# Records provided:
+++++

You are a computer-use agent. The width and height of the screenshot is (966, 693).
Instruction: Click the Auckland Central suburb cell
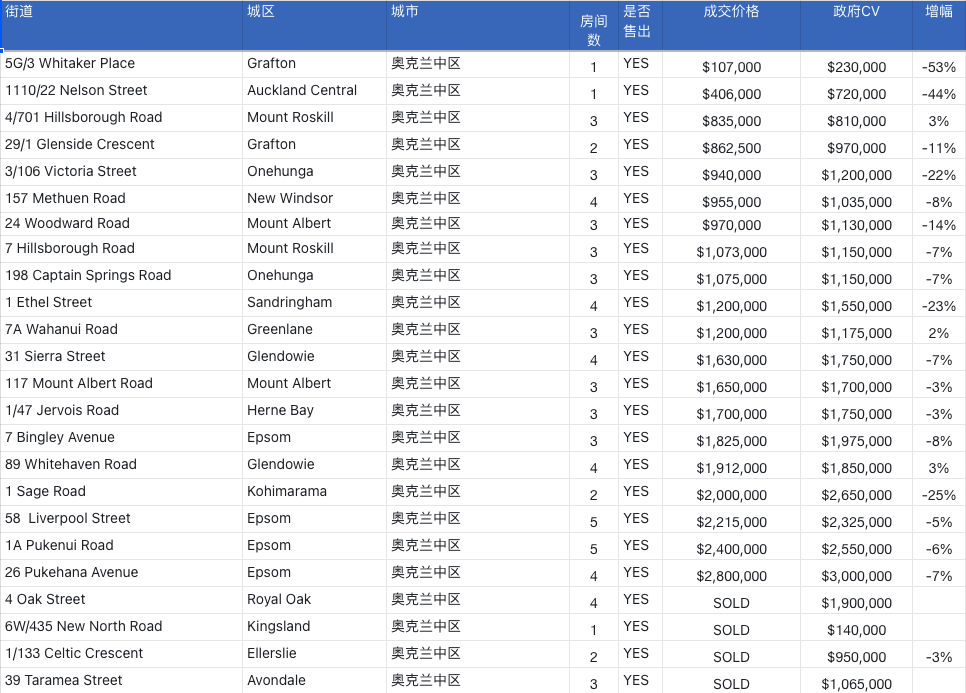(314, 91)
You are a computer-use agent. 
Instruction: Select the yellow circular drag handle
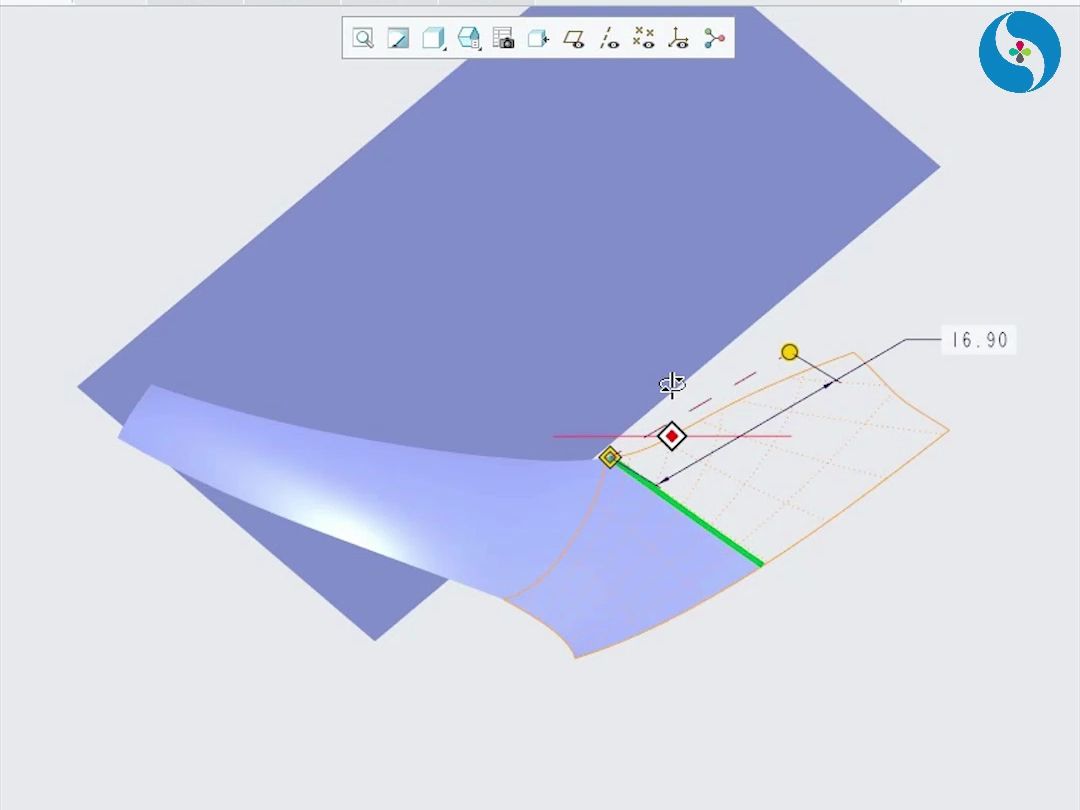(789, 352)
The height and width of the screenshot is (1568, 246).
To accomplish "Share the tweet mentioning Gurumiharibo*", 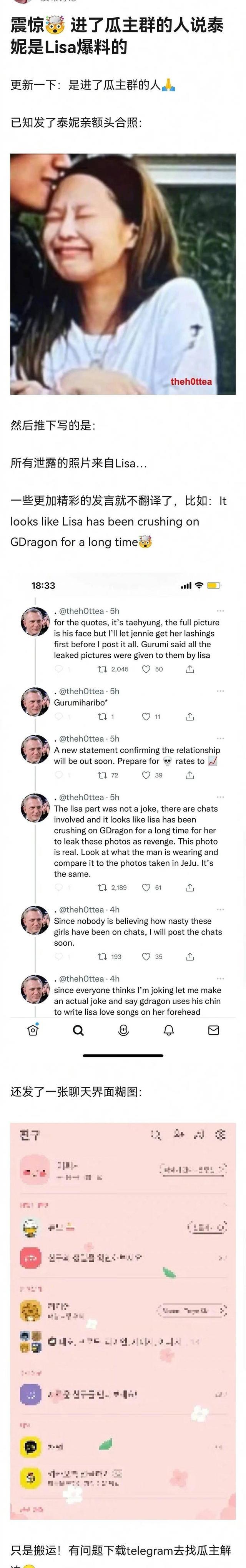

+++++

Give every line of the material above as a numbered list, skipping blank lines. Leave the pictures out of your answer.

# Solution to this problem:
1. You are a computer-use agent. The width and height of the screenshot is (966, 693).
2. Instruction: Click the Auckland Central suburb cell
3. (314, 91)
4. You are a computer-use agent. 
5. Instruction: Select the yellow circular drag handle
6. (789, 352)
7. The height and width of the screenshot is (1568, 246).
8. To accomplish "Share the tweet mentioning Gurumiharibo*", 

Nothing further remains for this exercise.